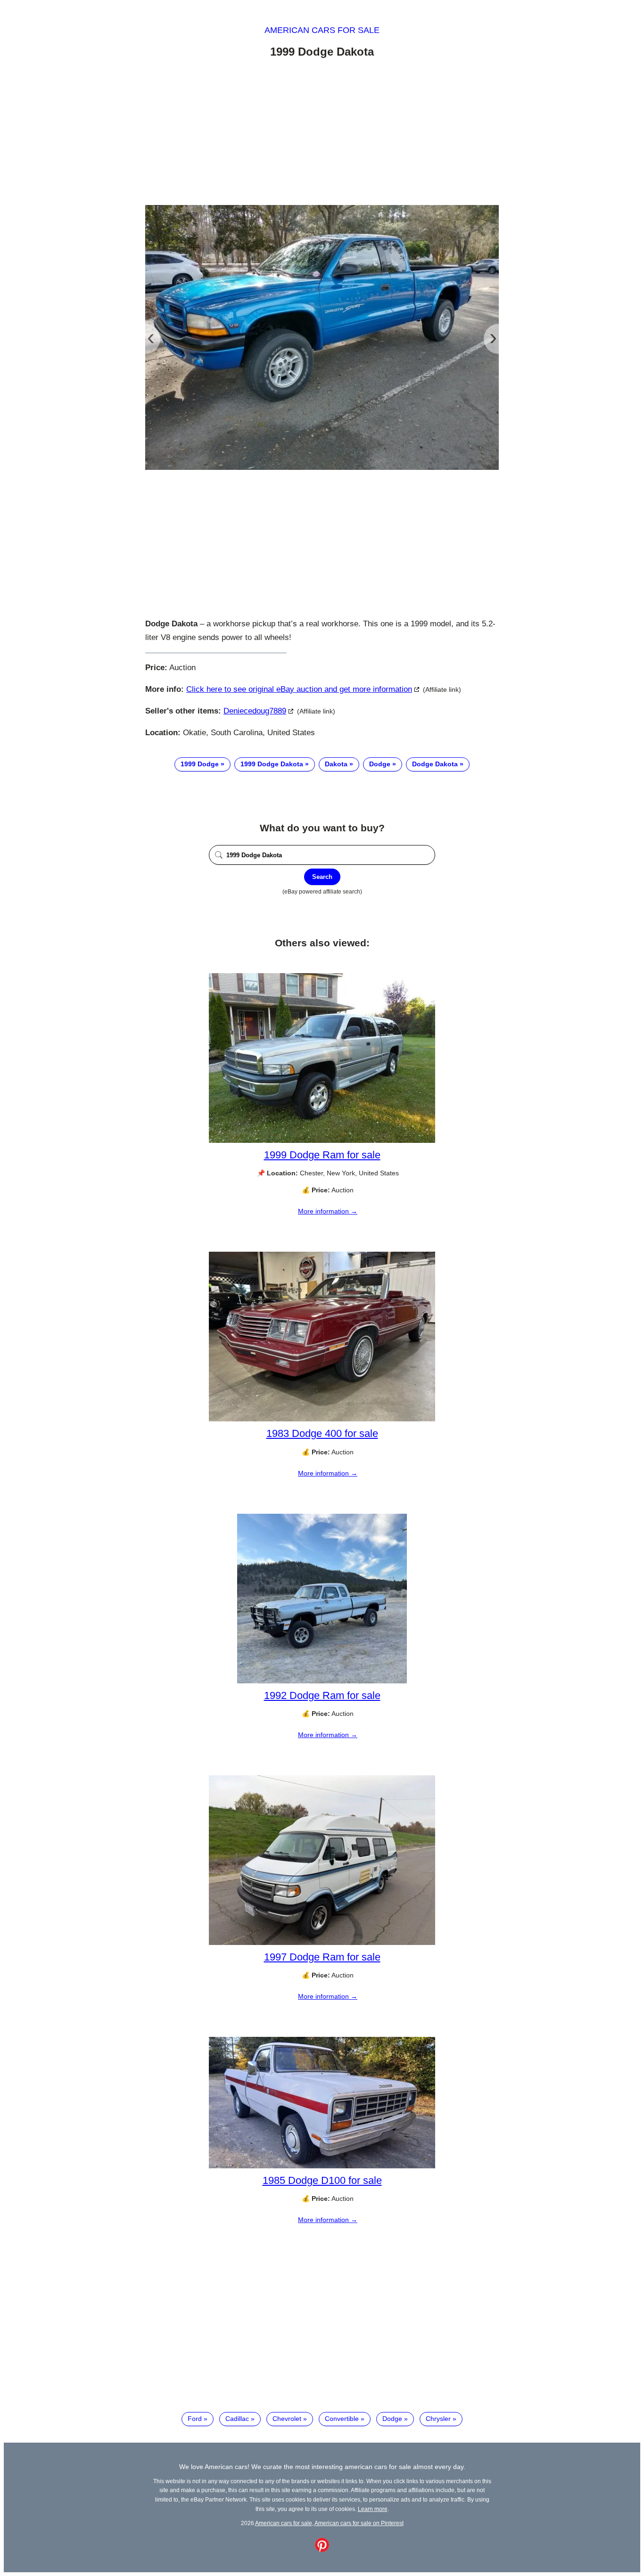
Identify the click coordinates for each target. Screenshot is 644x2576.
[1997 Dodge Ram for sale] (322, 1942)
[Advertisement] (322, 133)
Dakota (336, 764)
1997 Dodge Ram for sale (322, 1957)
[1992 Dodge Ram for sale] (322, 1681)
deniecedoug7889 (254, 710)
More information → (327, 1211)
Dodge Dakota (435, 764)
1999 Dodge (200, 764)
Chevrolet (286, 2418)
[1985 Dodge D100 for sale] (322, 2166)
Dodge (379, 764)
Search (322, 876)
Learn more (373, 2509)
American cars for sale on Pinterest (359, 2523)
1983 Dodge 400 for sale (322, 1433)
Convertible (342, 2418)
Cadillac (237, 2418)
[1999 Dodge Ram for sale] (322, 1140)
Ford (195, 2418)
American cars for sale (322, 30)
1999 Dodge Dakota (271, 764)
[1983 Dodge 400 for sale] (322, 1419)
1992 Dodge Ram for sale (322, 1695)
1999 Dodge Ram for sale (322, 1155)
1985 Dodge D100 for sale (322, 2180)
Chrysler (438, 2418)
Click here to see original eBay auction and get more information (299, 689)
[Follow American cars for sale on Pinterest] (322, 2549)
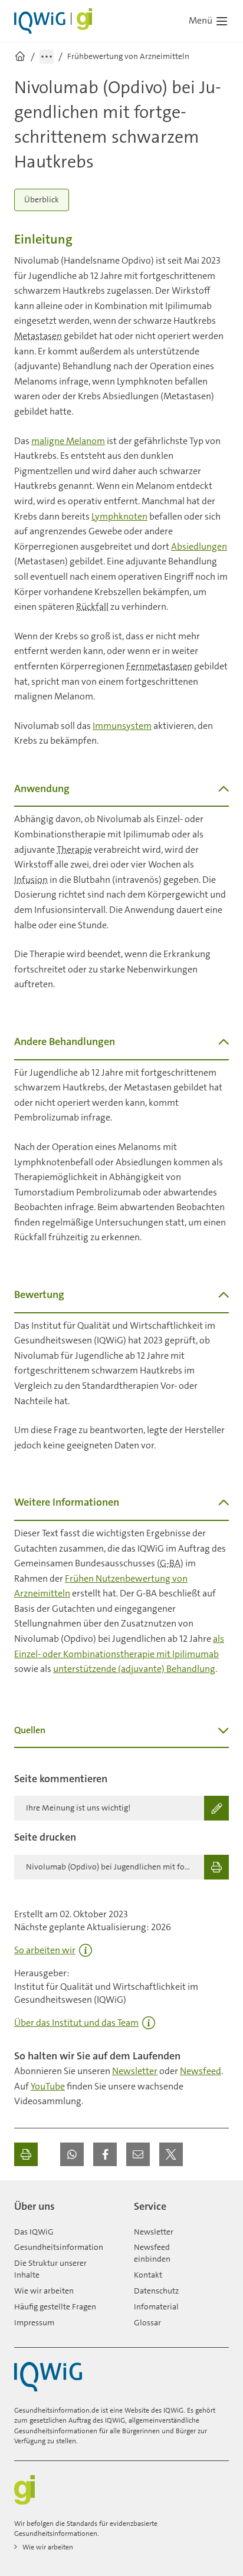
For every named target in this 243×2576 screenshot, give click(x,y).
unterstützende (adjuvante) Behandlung (134, 1668)
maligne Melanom (68, 441)
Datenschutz (156, 2290)
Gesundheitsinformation (58, 2247)
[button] (72, 2154)
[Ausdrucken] (26, 2154)
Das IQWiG (34, 2231)
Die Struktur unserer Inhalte (50, 2269)
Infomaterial (156, 2306)
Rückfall (92, 606)
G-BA (170, 1563)
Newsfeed (200, 2071)
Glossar (147, 2322)
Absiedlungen (199, 546)
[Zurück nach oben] (217, 2201)
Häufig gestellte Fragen (55, 2306)
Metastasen (38, 336)
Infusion (31, 879)
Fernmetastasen (159, 666)
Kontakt (148, 2274)
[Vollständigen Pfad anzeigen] (47, 57)
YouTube (48, 2086)
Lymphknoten (119, 516)
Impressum (34, 2322)
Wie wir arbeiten (44, 2290)
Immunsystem (122, 725)
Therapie (74, 849)
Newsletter (134, 2071)
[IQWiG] (48, 2377)
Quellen (29, 1730)
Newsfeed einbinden (152, 2253)
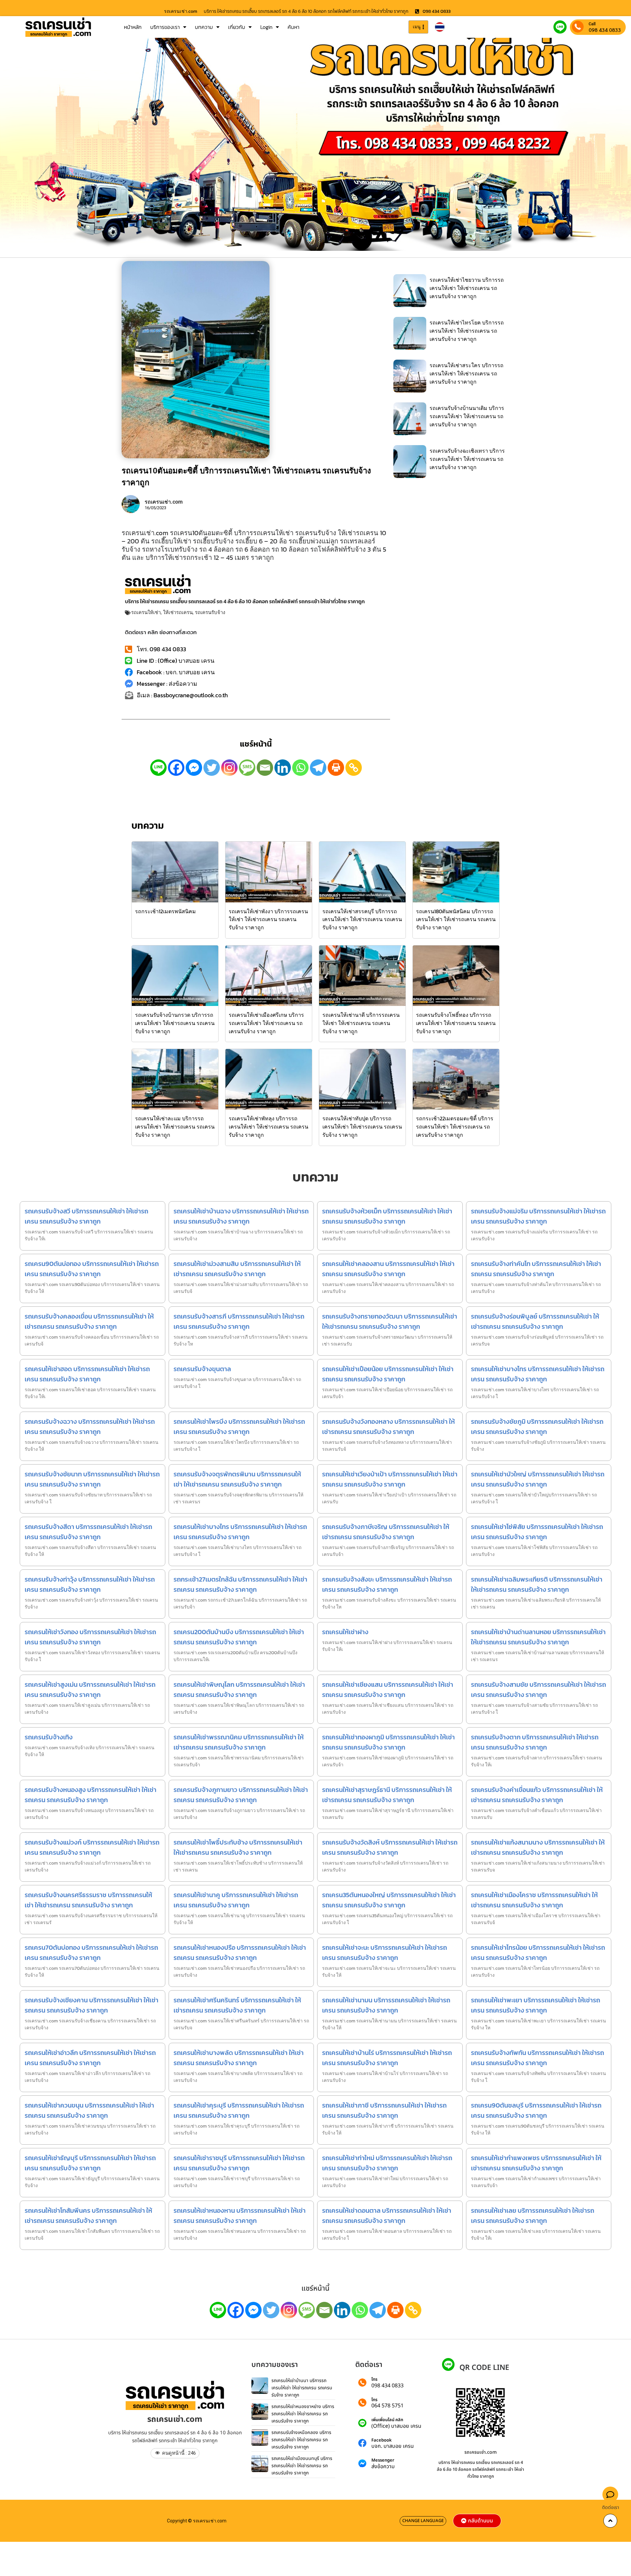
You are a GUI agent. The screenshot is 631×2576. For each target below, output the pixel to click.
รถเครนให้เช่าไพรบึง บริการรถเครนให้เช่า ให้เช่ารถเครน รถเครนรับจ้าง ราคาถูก (239, 1427)
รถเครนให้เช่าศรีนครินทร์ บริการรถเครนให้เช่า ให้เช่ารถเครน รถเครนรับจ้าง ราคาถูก (237, 2005)
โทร (374, 2379)
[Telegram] (318, 767)
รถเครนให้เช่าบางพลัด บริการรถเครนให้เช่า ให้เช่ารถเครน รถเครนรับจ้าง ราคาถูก (239, 2058)
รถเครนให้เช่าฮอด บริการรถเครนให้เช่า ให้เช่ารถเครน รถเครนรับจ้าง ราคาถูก (87, 1374)
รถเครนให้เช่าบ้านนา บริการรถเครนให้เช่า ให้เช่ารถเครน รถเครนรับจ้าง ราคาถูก (301, 2387)
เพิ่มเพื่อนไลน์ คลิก (387, 2420)
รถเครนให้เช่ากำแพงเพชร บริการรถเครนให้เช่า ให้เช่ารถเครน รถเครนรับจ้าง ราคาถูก (536, 2163)
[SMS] (247, 767)
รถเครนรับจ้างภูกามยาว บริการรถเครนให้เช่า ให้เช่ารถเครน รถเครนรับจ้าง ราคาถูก (241, 1795)
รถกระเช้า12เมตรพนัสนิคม (165, 911)
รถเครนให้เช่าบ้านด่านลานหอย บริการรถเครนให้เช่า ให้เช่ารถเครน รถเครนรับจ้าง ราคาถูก (538, 1637)
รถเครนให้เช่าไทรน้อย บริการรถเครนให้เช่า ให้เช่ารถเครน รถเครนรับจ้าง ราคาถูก (538, 1953)
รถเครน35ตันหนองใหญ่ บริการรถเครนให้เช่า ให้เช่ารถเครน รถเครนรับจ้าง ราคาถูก (389, 1900)
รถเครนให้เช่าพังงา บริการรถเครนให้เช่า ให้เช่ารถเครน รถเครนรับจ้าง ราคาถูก (268, 919)
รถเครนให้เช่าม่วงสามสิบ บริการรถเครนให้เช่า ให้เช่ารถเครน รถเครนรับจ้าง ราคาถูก (237, 1269)
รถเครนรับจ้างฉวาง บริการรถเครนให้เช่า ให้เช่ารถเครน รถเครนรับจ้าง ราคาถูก (90, 1427)
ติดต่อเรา (610, 2507)
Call (592, 23)
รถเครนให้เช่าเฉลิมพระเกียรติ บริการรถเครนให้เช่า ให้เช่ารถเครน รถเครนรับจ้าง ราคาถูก (536, 1584)
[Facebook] (176, 767)
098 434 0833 (605, 30)
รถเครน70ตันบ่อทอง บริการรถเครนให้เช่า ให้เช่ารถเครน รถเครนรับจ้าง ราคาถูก (91, 1953)
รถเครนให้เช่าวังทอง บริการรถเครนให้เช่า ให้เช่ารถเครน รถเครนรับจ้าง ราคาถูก (90, 1637)
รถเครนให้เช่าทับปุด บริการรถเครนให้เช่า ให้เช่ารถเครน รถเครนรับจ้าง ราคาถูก (362, 1126)
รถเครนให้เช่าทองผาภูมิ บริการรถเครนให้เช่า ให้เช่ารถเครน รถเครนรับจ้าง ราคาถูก (388, 1742)
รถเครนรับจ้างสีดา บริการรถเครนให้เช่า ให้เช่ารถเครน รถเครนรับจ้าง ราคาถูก (88, 1532)
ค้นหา (293, 27)
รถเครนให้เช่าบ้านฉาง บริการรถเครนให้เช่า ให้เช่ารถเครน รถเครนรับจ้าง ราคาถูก (241, 1216)
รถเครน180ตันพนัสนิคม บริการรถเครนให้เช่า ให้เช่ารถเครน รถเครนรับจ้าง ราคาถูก (456, 919)
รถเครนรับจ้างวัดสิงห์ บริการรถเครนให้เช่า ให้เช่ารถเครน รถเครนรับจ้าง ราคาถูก (389, 1847)
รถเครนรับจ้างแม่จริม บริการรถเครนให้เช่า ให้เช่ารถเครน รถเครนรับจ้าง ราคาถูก (538, 1216)
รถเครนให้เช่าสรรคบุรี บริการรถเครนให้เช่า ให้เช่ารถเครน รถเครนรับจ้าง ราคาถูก (362, 919)
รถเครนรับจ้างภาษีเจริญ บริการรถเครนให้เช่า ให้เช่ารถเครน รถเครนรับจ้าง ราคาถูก (385, 1532)
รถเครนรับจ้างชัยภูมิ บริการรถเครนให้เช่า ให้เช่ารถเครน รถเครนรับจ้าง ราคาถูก (537, 1427)
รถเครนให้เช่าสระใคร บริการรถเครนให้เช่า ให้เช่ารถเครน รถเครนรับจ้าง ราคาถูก (466, 373)
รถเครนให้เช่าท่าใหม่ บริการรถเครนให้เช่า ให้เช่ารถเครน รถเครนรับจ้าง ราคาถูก (387, 2163)
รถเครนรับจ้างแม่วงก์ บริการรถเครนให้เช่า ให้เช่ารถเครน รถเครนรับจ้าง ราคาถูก (92, 1847)
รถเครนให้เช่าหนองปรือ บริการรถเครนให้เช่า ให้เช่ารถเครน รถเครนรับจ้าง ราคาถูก (240, 1953)
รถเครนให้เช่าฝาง (345, 1632)
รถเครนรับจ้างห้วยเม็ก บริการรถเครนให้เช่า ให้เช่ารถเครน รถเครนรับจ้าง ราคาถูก (387, 1216)
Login (266, 27)
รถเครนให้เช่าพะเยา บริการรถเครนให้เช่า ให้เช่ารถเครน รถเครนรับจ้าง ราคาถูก (535, 2005)
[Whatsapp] (300, 767)
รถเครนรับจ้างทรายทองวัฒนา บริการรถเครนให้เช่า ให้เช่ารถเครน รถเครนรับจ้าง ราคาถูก (389, 1321)
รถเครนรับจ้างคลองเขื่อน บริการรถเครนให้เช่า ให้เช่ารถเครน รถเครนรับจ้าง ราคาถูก (89, 1321)
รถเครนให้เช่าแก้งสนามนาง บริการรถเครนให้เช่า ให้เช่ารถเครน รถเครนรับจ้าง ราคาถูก (538, 1847)
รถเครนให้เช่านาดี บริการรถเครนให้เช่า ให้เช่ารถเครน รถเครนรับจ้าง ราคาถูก (361, 1023)
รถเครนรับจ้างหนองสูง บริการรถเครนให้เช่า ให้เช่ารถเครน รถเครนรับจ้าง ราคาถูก (90, 1795)
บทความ (204, 27)
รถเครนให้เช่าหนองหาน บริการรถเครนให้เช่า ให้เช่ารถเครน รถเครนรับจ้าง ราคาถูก (240, 2216)
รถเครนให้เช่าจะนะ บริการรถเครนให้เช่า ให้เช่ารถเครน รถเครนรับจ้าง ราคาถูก (384, 1953)
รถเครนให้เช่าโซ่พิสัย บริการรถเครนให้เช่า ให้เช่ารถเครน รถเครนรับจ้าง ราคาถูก (537, 1532)
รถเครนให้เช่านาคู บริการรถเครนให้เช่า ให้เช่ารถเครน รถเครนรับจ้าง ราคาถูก (236, 1900)
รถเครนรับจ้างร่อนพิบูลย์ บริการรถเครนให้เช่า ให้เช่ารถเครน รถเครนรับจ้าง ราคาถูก (535, 1321)
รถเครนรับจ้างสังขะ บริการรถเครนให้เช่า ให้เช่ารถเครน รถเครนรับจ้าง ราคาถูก (387, 1584)
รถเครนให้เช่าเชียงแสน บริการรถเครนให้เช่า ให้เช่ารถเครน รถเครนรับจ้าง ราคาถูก (387, 1690)
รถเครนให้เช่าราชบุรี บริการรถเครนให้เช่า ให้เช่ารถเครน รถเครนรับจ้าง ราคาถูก (239, 2163)
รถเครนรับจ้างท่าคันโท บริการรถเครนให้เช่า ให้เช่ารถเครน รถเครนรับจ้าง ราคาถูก (536, 1269)
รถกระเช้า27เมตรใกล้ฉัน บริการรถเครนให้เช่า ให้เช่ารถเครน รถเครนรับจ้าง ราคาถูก (240, 1584)
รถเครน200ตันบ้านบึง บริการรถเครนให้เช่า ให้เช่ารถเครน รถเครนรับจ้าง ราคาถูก (239, 1637)
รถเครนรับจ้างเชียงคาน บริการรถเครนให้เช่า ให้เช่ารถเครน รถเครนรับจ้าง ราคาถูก (91, 2005)
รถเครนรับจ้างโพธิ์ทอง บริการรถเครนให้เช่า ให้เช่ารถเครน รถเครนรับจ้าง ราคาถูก (456, 1023)
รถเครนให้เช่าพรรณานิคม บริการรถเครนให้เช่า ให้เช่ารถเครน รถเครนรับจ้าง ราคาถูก (239, 1742)
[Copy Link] (353, 767)
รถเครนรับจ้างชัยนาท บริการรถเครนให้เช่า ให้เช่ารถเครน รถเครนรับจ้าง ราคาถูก (92, 1479)
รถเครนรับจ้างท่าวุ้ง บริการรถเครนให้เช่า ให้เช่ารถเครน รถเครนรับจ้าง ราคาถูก (90, 1584)
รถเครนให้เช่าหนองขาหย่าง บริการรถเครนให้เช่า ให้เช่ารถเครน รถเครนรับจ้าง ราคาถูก (302, 2413)
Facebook (381, 2440)
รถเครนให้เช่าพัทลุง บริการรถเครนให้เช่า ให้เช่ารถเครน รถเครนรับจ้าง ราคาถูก (268, 1126)
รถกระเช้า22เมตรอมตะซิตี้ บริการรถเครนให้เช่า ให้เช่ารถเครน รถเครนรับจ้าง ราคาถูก (454, 1126)
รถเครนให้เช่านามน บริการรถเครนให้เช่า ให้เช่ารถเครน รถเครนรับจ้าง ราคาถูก (386, 2005)
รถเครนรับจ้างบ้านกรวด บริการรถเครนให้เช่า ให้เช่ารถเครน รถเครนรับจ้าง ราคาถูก (175, 1023)
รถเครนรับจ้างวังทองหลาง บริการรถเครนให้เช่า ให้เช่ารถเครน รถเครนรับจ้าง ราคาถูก (388, 1427)
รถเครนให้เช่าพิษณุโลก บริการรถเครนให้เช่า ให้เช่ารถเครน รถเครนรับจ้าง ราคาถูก (239, 1690)
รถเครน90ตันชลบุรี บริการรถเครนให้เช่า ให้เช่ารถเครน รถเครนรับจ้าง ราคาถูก (536, 2110)
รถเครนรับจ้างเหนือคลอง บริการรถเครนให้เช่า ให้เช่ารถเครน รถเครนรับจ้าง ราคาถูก (301, 2439)
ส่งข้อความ (383, 2466)
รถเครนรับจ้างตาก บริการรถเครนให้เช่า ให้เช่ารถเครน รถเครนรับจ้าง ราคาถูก (534, 1742)
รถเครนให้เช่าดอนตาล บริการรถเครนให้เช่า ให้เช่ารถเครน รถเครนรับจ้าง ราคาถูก (386, 2216)
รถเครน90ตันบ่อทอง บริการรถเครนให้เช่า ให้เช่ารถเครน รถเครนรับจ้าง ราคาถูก (92, 1269)
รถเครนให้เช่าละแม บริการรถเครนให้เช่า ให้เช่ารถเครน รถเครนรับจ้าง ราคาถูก (175, 1126)
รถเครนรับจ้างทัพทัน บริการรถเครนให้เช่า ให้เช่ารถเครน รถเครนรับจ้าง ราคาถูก (537, 2058)
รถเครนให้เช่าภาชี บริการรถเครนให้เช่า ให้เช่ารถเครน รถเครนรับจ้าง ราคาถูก (384, 2110)
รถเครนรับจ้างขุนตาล (202, 1369)
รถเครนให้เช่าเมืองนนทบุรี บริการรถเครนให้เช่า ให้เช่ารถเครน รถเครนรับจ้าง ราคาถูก (301, 2465)
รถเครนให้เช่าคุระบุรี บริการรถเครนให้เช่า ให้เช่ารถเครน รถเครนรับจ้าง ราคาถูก (239, 2110)
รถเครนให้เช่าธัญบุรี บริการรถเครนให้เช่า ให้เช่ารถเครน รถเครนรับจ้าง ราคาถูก (90, 2163)
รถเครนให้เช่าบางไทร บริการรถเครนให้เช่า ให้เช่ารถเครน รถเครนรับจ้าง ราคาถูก (537, 1374)
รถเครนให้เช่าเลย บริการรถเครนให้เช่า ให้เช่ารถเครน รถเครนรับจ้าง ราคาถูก (532, 2216)
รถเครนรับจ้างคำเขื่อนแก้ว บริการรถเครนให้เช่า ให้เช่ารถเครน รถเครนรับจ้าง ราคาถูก (537, 1795)
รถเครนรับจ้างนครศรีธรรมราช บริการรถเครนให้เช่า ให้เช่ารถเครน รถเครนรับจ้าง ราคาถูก (88, 1900)
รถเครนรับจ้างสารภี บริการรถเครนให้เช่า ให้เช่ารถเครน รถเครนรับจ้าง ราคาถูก (239, 1321)
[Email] (265, 767)
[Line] (158, 767)
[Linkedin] (282, 767)
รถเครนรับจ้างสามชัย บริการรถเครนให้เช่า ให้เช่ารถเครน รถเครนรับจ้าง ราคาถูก (538, 1690)
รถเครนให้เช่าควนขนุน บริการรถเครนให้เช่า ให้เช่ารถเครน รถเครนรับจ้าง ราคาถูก (89, 2110)
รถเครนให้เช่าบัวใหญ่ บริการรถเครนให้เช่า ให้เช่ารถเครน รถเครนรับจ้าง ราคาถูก (537, 1479)
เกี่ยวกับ (236, 27)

═══

EXERCISE OBJECTIVE → Both the line containing "Chrysler (438, 2418)" and the line containing "Newsfeed einbinden (152, 2253)" above belong in the output, as do the lines between them. Print them exactly, without pictures.

RESPONSE BOX →
Chrysler (438, 2418)
Click here to see original eBay auction and get more information (299, 689)
[Follow American cars for sale on Pinterest] (322, 2549)
For every named target in this 243×2576 screenshot, give click(x,y).
unterstützende (adjuvante) Behandlung (134, 1668)
maligne Melanom (68, 441)
Datenschutz (156, 2290)
Gesundheitsinformation (58, 2247)
[button] (72, 2154)
[Ausdrucken] (26, 2154)
Das IQWiG (34, 2231)
Die Struktur unserer Inhalte (50, 2269)
Infomaterial (156, 2306)
Rückfall (92, 606)
G-BA (170, 1563)
Newsfeed (200, 2071)
Glossar (147, 2322)
Absiedlungen (199, 546)
[Zurück nach oben] (217, 2201)
Häufig gestellte Fragen (55, 2306)
Metastasen (38, 336)
Infusion (31, 879)
Fernmetastasen (159, 666)
Kontakt (148, 2274)
[Vollständigen Pfad anzeigen] (47, 57)
YouTube (48, 2086)
Lymphknoten (119, 516)
Impressum (34, 2322)
Wie wir arbeiten (44, 2290)
Immunsystem (122, 725)
Therapie (74, 849)
Newsletter (134, 2071)
[IQWiG] (48, 2377)
Quellen (29, 1730)
Newsfeed einbinden (152, 2253)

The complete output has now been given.